188 00:22:27.720 00:22:29.440 Ashwini Sharma: Okay, got it, yeah.

189 00:22:29.820 00:22:36.429 Ashwini Sharma: Can you add, the client ID and client secret to the perfect environment?

190 00:22:36.780 00:22:43.409 Ashwini Sharma: I’m not able to see where it was added for the other… Other connectors that you have.

191 00:22:44.310 00:22:48.210 Honey Nut: Cool, yeah, I can, let me log in and see if I can add that. It’s a good call out.

192 00:22:51.500 00:22:52.710 Honey Nut: Oh, it’s not even.

193 00:22:56.520 00:22:57.090 Uttam Kumaran: Okay.

194 00:22:58.150 00:22:58.760 Honey Nut: Nope.

195 00:22:59.560 00:23:08.390 Honey Nut: Yeah, feel free to Slack us if anything else… you need anything else about, like, related to Prefect or these endpoints. Again, like, happy to keep passing off this kind of context.

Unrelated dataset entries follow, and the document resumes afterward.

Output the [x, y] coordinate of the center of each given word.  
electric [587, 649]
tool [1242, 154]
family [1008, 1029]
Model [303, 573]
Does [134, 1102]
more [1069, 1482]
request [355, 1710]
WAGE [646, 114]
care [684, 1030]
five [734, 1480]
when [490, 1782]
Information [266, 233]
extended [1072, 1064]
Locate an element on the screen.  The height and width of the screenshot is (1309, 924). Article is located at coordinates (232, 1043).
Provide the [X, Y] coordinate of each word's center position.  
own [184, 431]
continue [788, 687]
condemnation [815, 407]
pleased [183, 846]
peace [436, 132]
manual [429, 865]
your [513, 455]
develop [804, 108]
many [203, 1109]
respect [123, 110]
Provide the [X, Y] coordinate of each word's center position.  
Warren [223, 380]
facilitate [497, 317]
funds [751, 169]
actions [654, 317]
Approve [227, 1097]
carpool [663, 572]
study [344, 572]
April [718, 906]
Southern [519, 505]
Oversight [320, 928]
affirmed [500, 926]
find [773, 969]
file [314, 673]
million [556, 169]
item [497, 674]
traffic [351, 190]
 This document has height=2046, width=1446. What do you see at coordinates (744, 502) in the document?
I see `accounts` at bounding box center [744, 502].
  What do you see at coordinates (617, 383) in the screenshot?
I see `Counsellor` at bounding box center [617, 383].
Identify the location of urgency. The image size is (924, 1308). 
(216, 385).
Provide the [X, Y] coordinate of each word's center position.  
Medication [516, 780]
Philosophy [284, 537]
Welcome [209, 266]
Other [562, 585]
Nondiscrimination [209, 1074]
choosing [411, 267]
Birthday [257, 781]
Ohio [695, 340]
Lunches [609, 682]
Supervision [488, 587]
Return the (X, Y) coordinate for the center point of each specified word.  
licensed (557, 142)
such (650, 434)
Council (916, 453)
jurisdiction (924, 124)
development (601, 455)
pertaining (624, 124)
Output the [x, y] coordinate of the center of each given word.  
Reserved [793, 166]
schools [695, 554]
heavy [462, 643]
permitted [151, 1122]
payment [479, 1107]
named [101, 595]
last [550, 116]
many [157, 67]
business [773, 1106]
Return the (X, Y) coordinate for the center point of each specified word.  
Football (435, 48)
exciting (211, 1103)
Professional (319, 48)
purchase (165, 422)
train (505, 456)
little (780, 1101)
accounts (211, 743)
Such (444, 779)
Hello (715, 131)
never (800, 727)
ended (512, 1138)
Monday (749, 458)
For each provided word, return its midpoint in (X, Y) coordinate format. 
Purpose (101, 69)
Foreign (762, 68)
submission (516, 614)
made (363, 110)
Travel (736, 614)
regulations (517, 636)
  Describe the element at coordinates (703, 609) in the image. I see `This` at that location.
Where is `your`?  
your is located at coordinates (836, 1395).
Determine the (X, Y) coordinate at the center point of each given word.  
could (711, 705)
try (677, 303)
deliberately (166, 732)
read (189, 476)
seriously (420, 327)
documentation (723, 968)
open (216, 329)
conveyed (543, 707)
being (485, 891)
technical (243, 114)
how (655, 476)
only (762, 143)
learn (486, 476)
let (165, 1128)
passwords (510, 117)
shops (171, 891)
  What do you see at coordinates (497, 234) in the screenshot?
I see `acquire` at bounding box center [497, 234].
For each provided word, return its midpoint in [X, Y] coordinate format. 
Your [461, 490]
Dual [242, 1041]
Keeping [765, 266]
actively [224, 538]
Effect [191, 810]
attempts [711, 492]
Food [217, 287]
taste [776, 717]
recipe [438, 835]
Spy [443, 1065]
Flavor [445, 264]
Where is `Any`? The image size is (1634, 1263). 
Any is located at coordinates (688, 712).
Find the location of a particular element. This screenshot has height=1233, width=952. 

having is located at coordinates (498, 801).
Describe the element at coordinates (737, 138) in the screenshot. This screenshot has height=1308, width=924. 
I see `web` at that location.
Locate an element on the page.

196 00:23:10.110 00:23:10.770 Uttam Kumaran: Okay.

197 00:23:13.660 00:23:14.430 Uttam Kumaran: Alright.

198 00:23:14.740 00:23:15.819 Uttam Kumaran: Appreciate it, everyone.

199 00:23:17.100 00:23:19.839 Honey Nut: Awesome, speak to you guys soon. Thank you.

200 00:23:19.840 00:23:21.120 Demilade Agboola: Thank you. Bye.

201 00:23:21.750 00:23:22.560 Honey Nut: Renee.